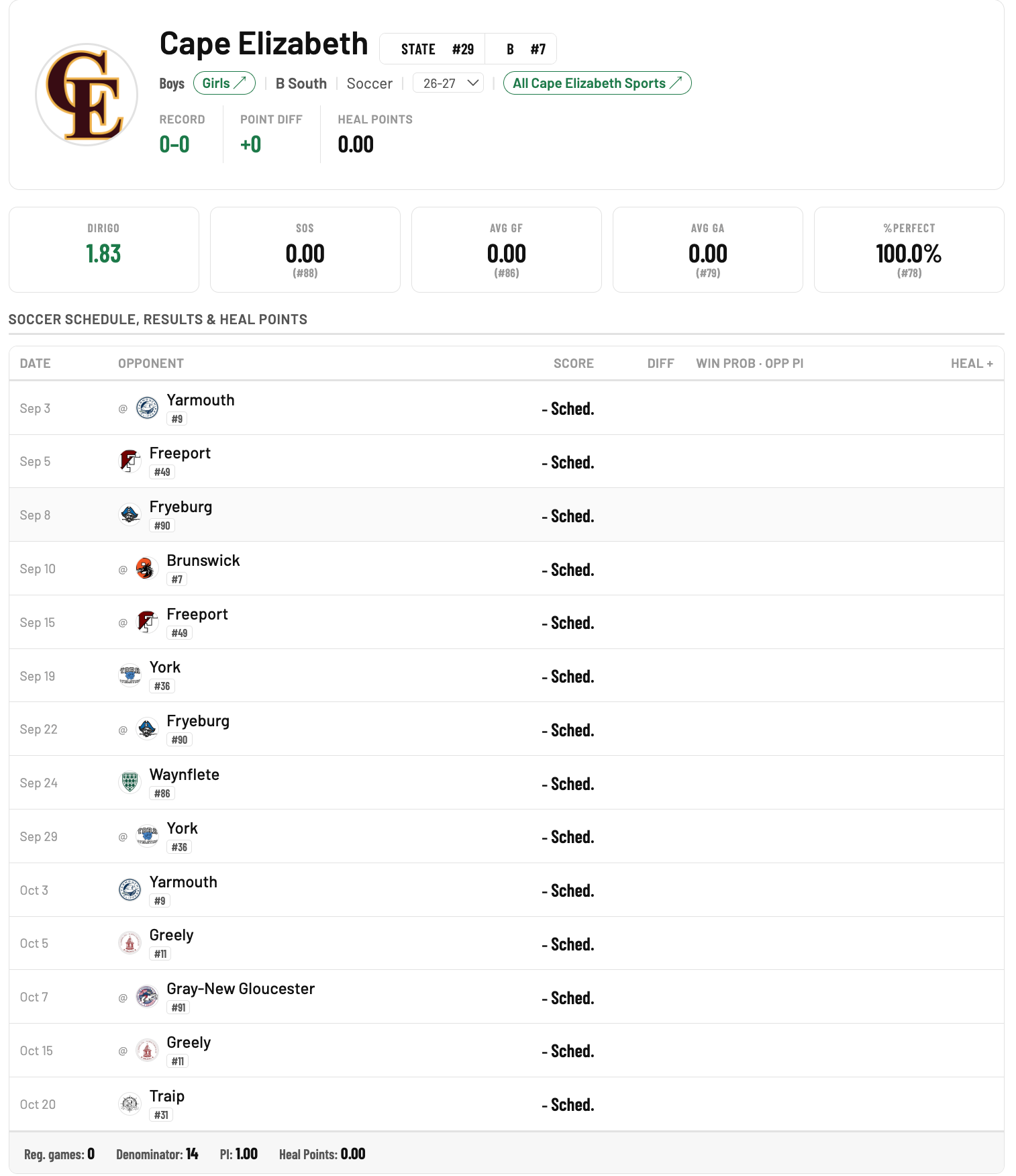Click the Gray-New Gloucester team logo

tap(147, 997)
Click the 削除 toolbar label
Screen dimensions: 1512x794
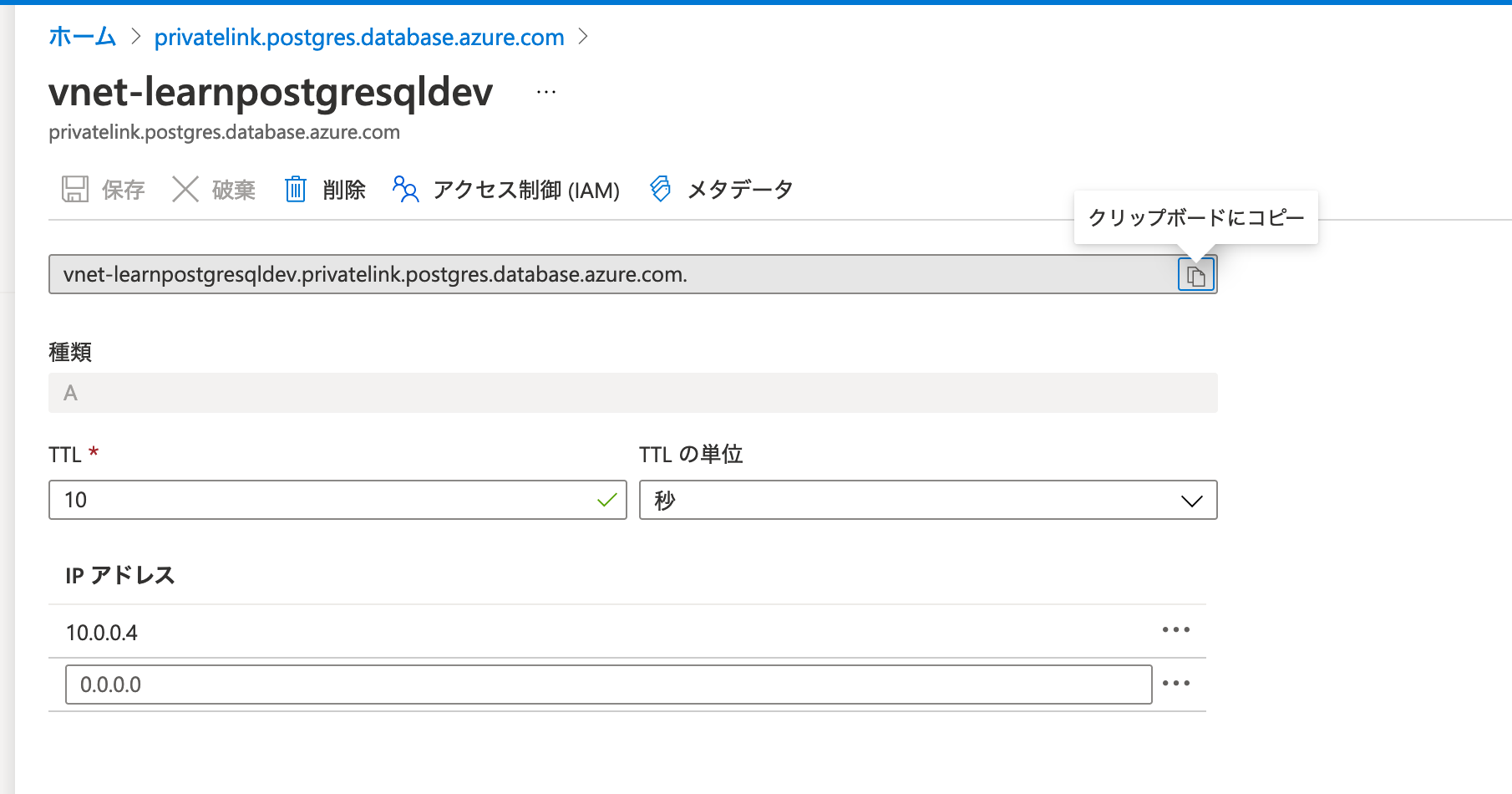(x=344, y=191)
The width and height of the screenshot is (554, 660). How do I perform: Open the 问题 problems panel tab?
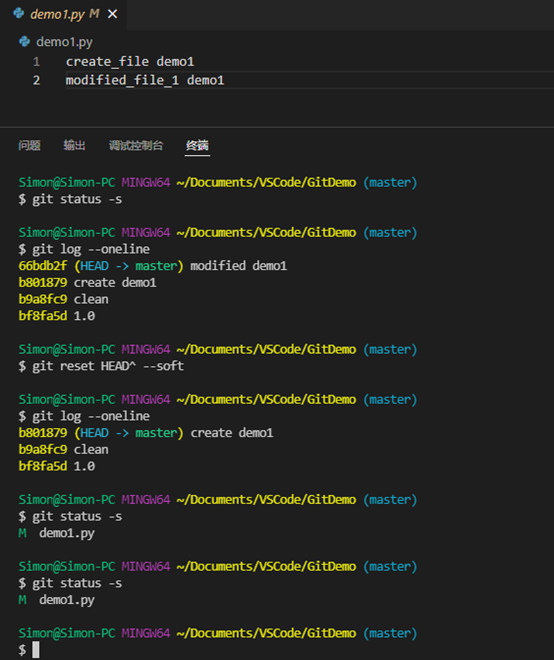[x=29, y=146]
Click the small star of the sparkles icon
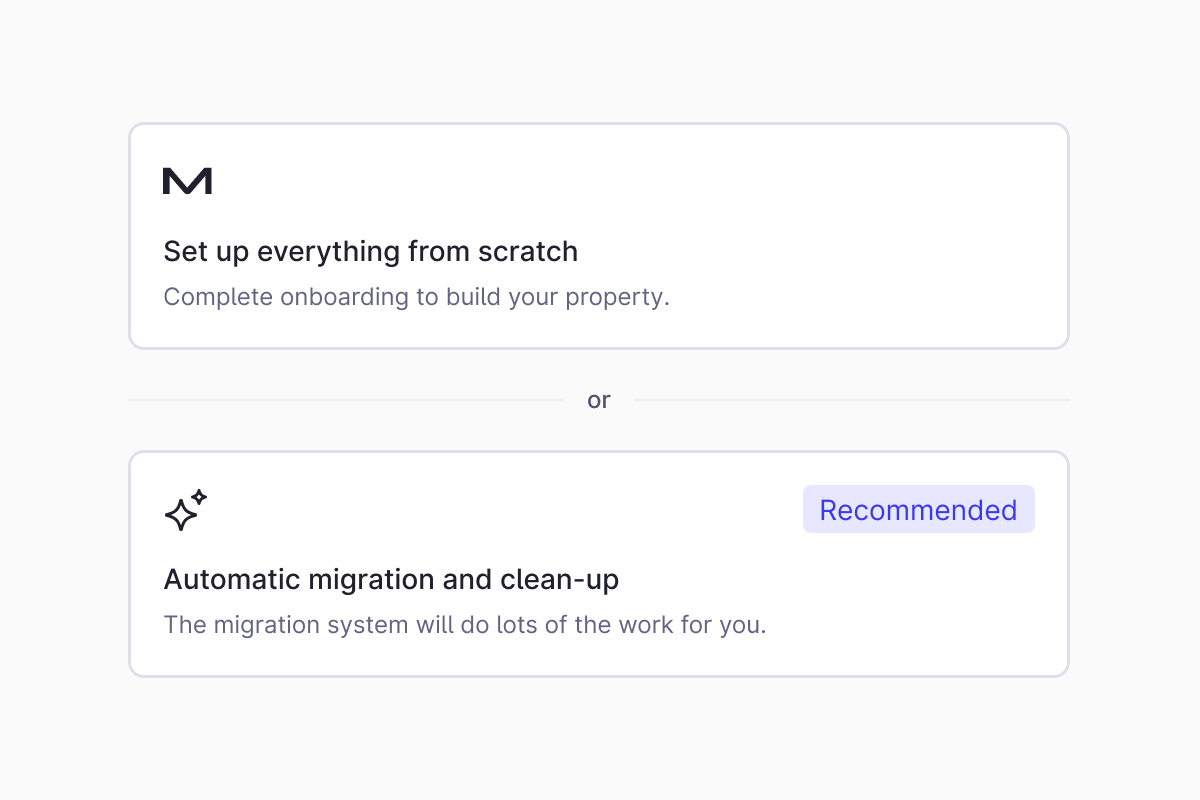Image resolution: width=1200 pixels, height=800 pixels. coord(199,496)
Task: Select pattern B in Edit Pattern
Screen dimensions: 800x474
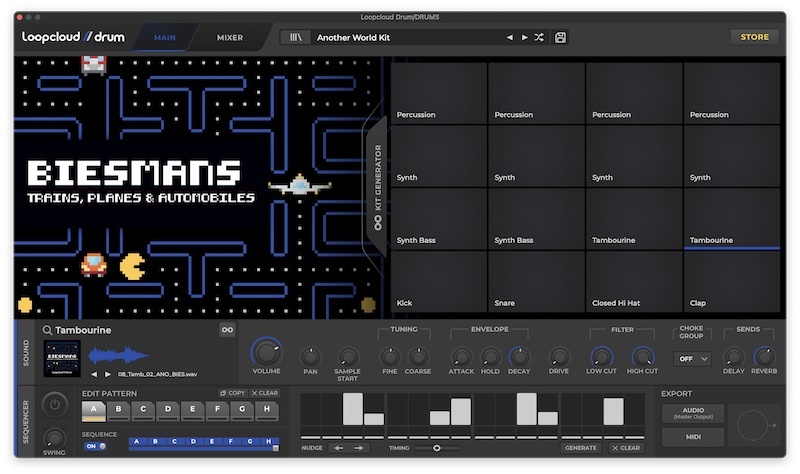Action: 118,409
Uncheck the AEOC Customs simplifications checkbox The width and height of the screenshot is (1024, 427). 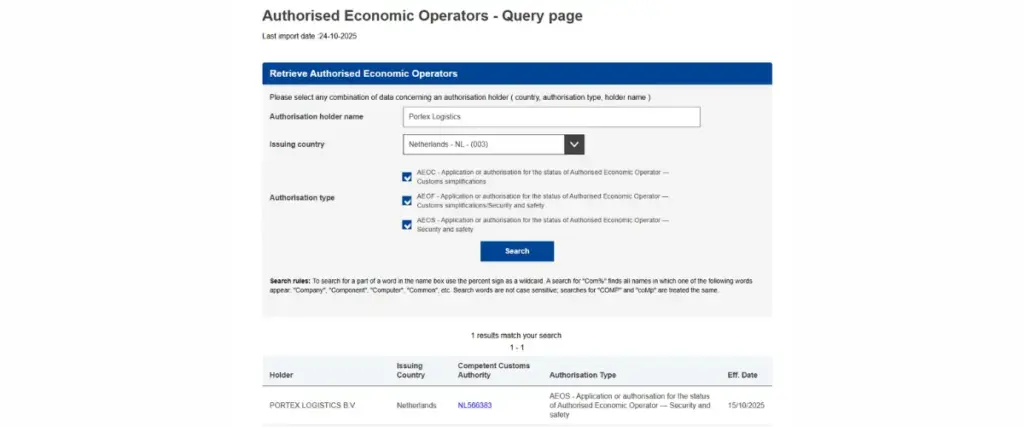pos(407,177)
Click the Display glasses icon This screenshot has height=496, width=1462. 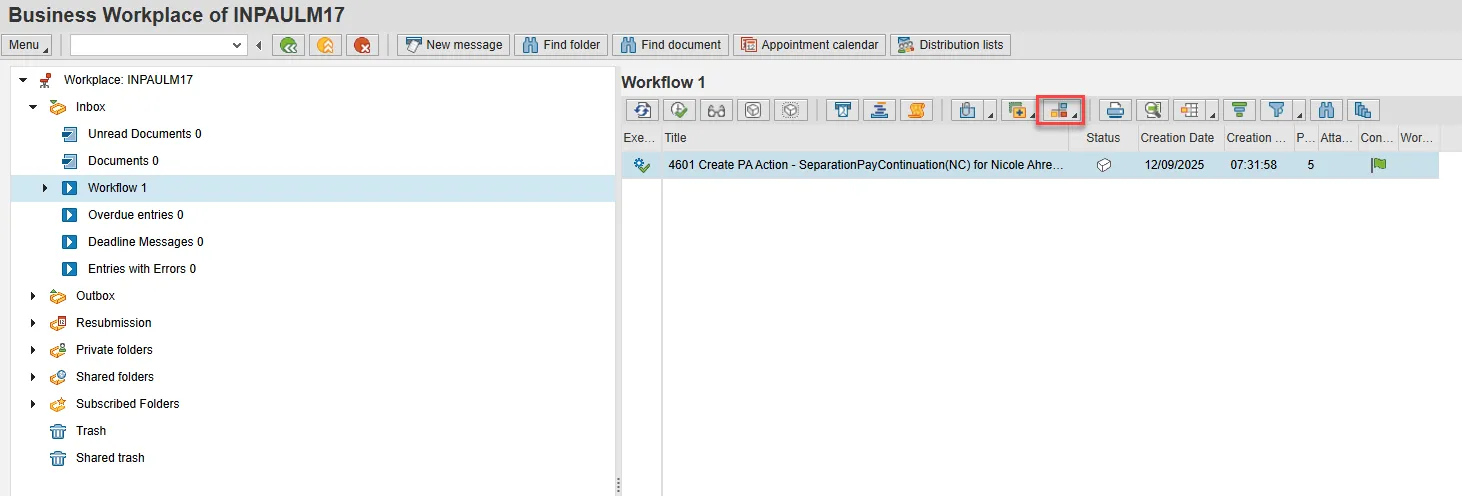(x=716, y=111)
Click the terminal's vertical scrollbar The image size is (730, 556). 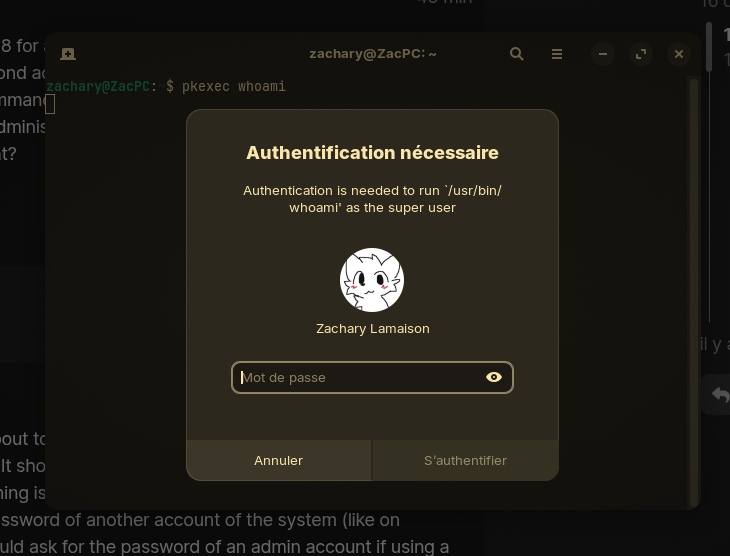click(694, 290)
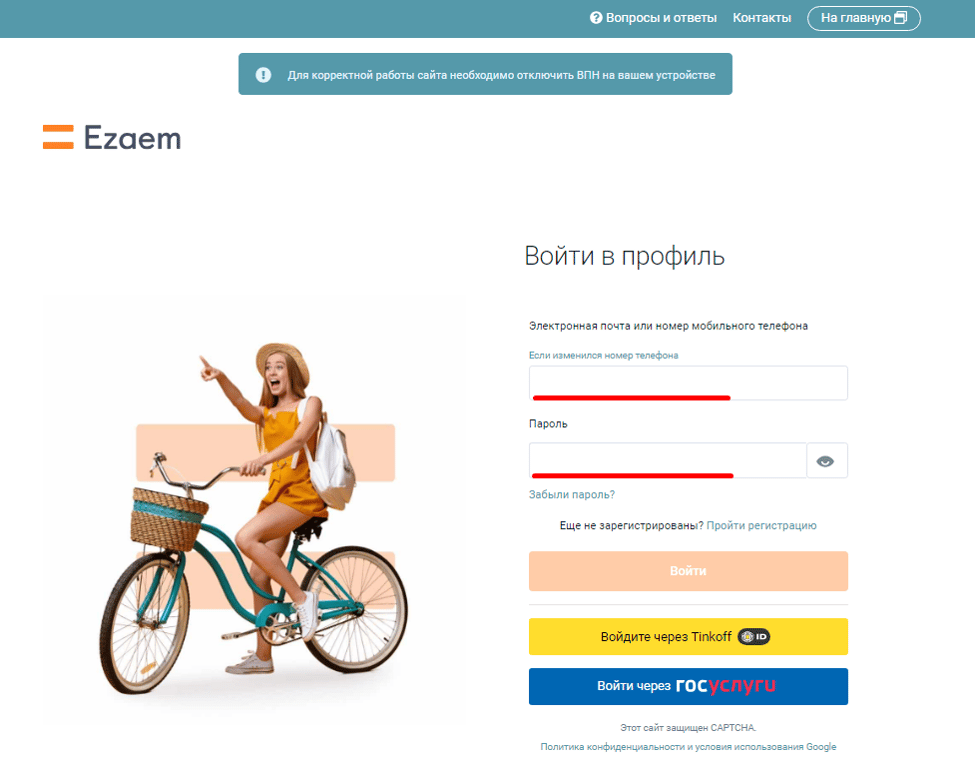Click the Tinkoff ID badge icon
The height and width of the screenshot is (768, 975).
click(754, 636)
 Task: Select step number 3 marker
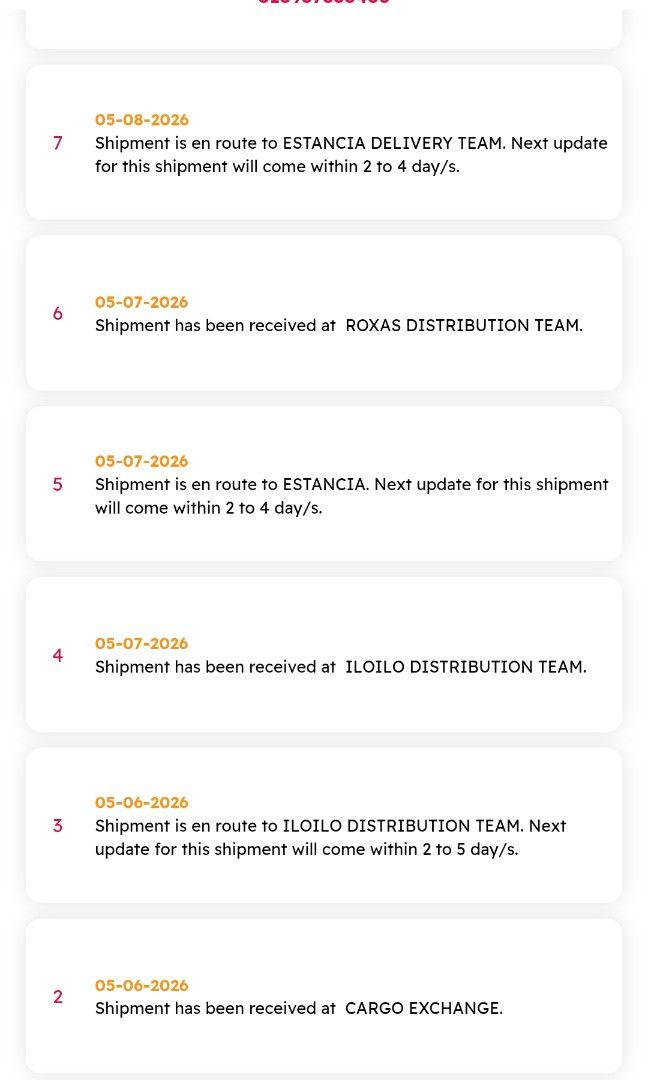(58, 825)
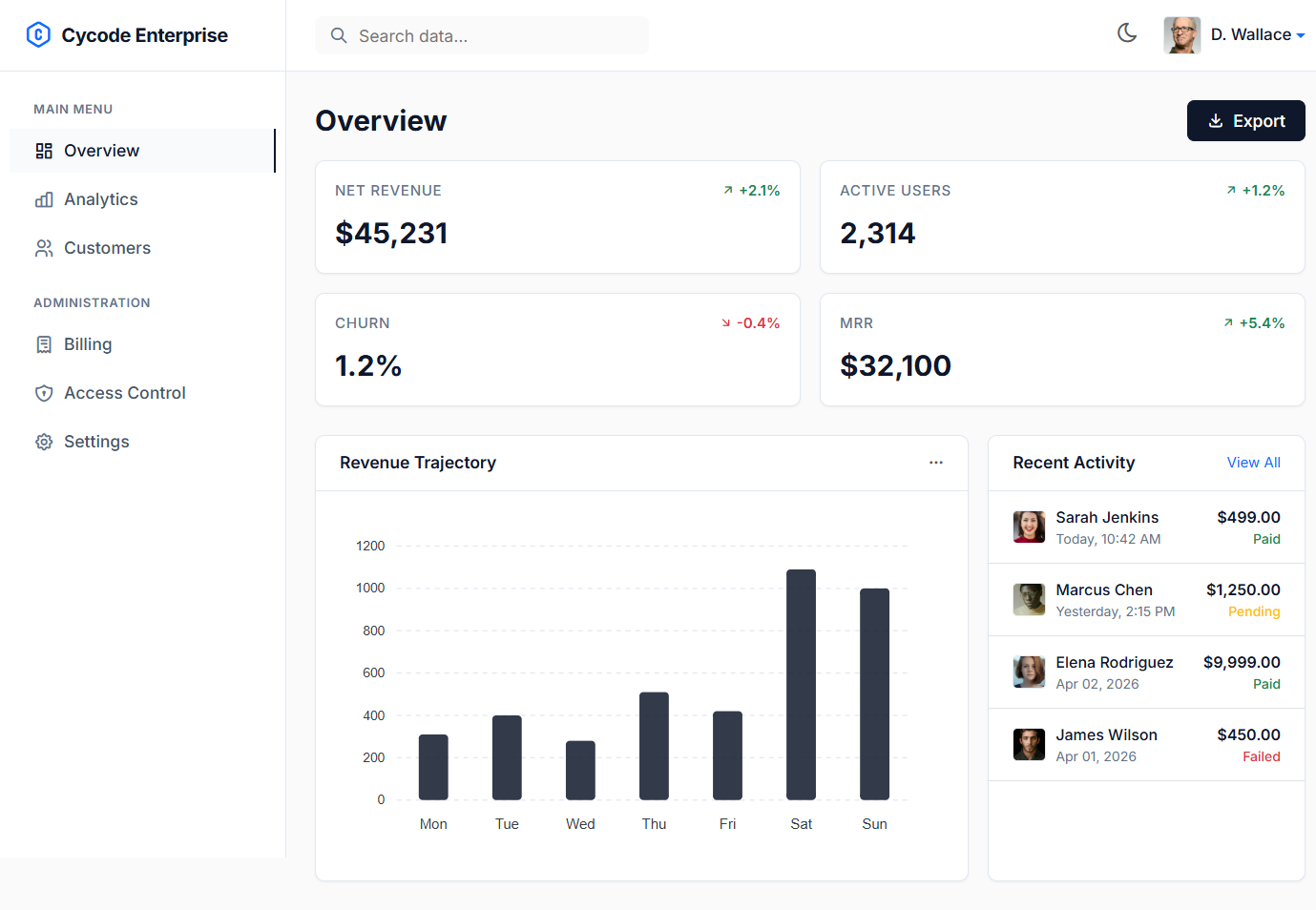Click the search magnifier icon

(x=339, y=34)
- - - -
**REQUIRED WORK**
In the entries above, find the line with "The width and height of the screenshot is (554, 660)." and the line with "Task: Select pattern B in Edit Pattern". Write out exactly those two lines and every line between them, pictures excluded.

**RESPONSE TO THE EXERCISE**
The width and height of the screenshot is (554, 660). How do I perform: Open the 问题 problems panel tab?
[x=29, y=146]
Click the small star of the sparkles icon
Image resolution: width=1200 pixels, height=800 pixels. coord(199,496)
Task: Select pattern B in Edit Pattern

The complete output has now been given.